Sesión de las 7:45

Las palomitas saladas son, a mi parecer, mucho mejores que las dulces. Me encanta cuando sales del cine y es un miércoles por la noche y tienes los labios casi cristalizados de la sal. Me encanta haber elegido ir contigo los miércoles porque resultaba haber un descuento y andar después por la calle mientras me sujeto los brazos del frío y preguntarte si has guardado la botella de agua que había comprado en el bar del cine. La película era malísima, ni si quiera de las de bajo presupuesto, sino las de alto presupuesto y guionaje barato. Las sesiones de los miércoles suelen ser asi.
Recuerdo hará dos semanas que me acompañaste hasta el portal de casa para escucharme discutir acerca de por qué los movimientos cutres de la cámara habían devaluado la calidad de la película. Con regularidad siento que no sigues el hilo de lo que te explico, pero sonríes tanto cuando intento hacerte seguirlo que no puedo evitarlo.
Entraré a casa después de despedirme y solo tras haber acordado qué película veremos el miércoles que viene.
Casi siento en mi respirar lo mucho que han cambiado las cosas. Crear rutina siempre es curioso. No por la rutina en sí, sino porque parece favorecer que olvides qué hacías con tu tiempo antes de esta. Recuerdo la tristeza que conlleva el otoño, pero no sabría decirte a qué hora solía salir de casa para ir corriendo a pillar el bus el otoño pasado. Llevo la misma chaqueta que llevaba entonces y bebo el mismo té, pero ahora es como si se tratase de otra persona haciendo estas cosas.
A modo de rutina, los domingos he estado yendo al mercadillo de por la mañana. Tú nunca puedes venir porque sueles haber marchado a casa para ver a tu madre. Compra muchos anillos bonitos, me dices, sabiendo que es lo que haré. Barajaré postales similares a las de la semana pasada y te enviaré fotos de algún texto redactado por un francés enamorado. Todavía recuerdo tener clases de francés a primera hora los martes el curso pasado.

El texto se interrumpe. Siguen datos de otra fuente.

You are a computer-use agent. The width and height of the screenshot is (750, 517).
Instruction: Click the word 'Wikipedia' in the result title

Sé que para cuando me haya dado cuenta será el martes por la mañana: los lunes tengo las clases más simples y se pasa volando. Los martes siempre encuentro la manera de dormirme y tener que despertarme de mala manera para tener que hacer todo lo que tengo que hacer. Paseo por el barrio en busca de una tienda donde comprar una nueva cafetera porque la que tenía en el piso se rompió hace unos días. A estas alturas del año las calles están húmedas y huele a castañas hechas por señores con bigotes densos, y, si te concentras mucho, quizás puedas ver a alguien por la calle de cuyos cascos ya sale música navideña.
Siento un espíritu raro, una devoción al frío, una prisa que no me detiene de pensar en cómo parece que mi vida suena como un acordeón.

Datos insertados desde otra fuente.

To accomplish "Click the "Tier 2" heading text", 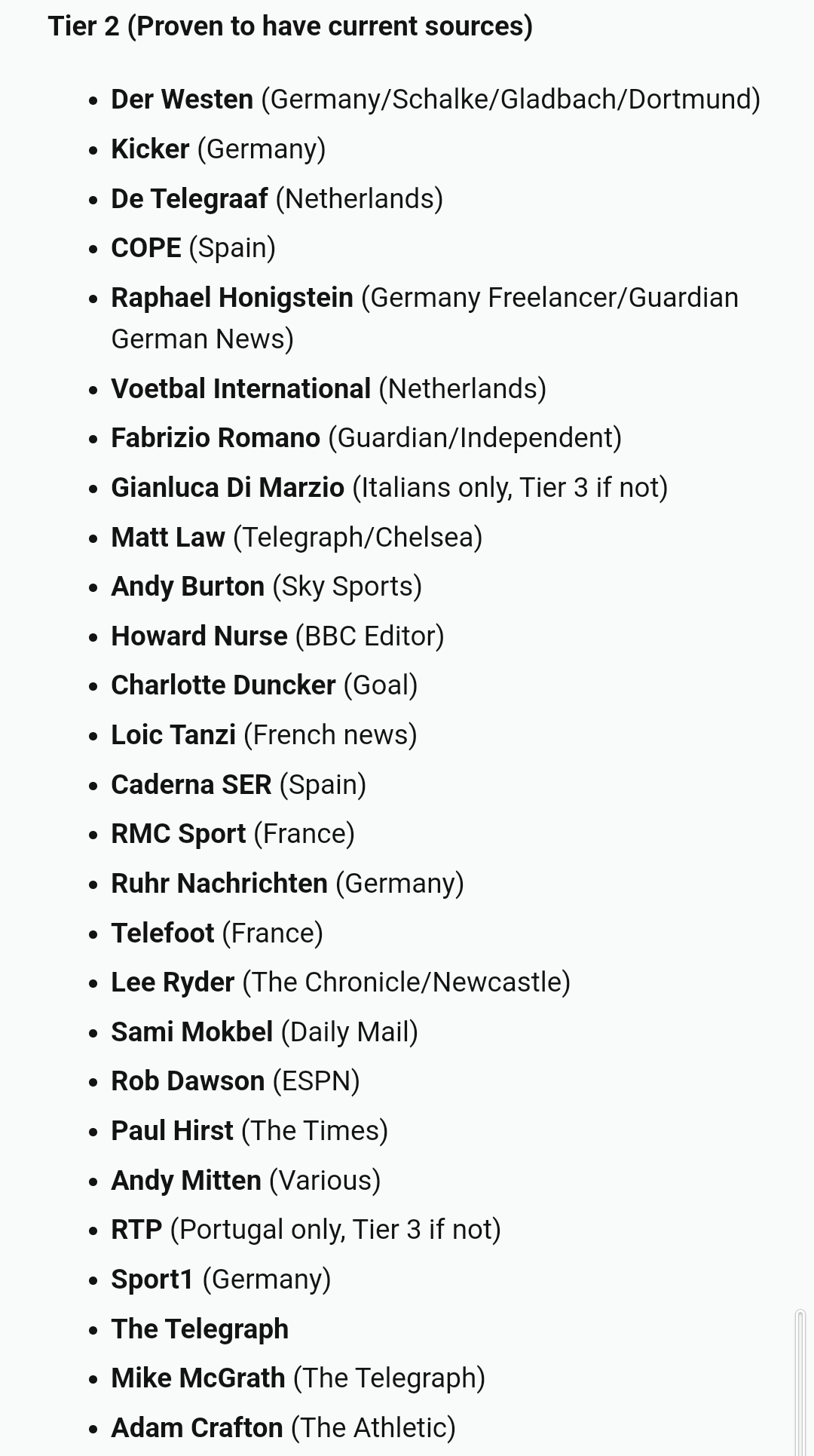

Mañana, cuando esté en la cola del bar del cine poco antes del comienzo de la sesión de las 7:45, me giraré inquieta hacia la puerta y te veré buscarme desde las taquillas y por mucho que me sienta capaz de gritarte por haberme hecho esperar otra vez, me sonríes con tanta efusividad que no parece que la falta de puntualidad sea para tanto.
Cogeré mis palomitas saladas y tus palomitas dulces y me sentaré contigo en las butacas 14 y 15 de la fila 7, y veremos nuestra película semanal. Saldremos del cine más encogidos de frío que hace una semana y con un poco menos de sed. Oleremos las castañas en la esquina, te enseñaré el anillo nuevo que estoy estrenando y te explicaré lo difícil de usar que es la cafetera que compré ayer. Tú me hablarás sobre qué habéis aprendido en las prácticas de esta semana y a pesar de estar increíblemente perdida, tú tratarás de que siga el hilo de la explicación. Me acompañarás al portal y me darás un abrazo, subiré al piso para encontrarme la cafetera desparramada por la encimera y un puñado de naranjas bonitas a su lado. Sonreiré porque creo poder volver a ver la pureza de las cosas otra vez.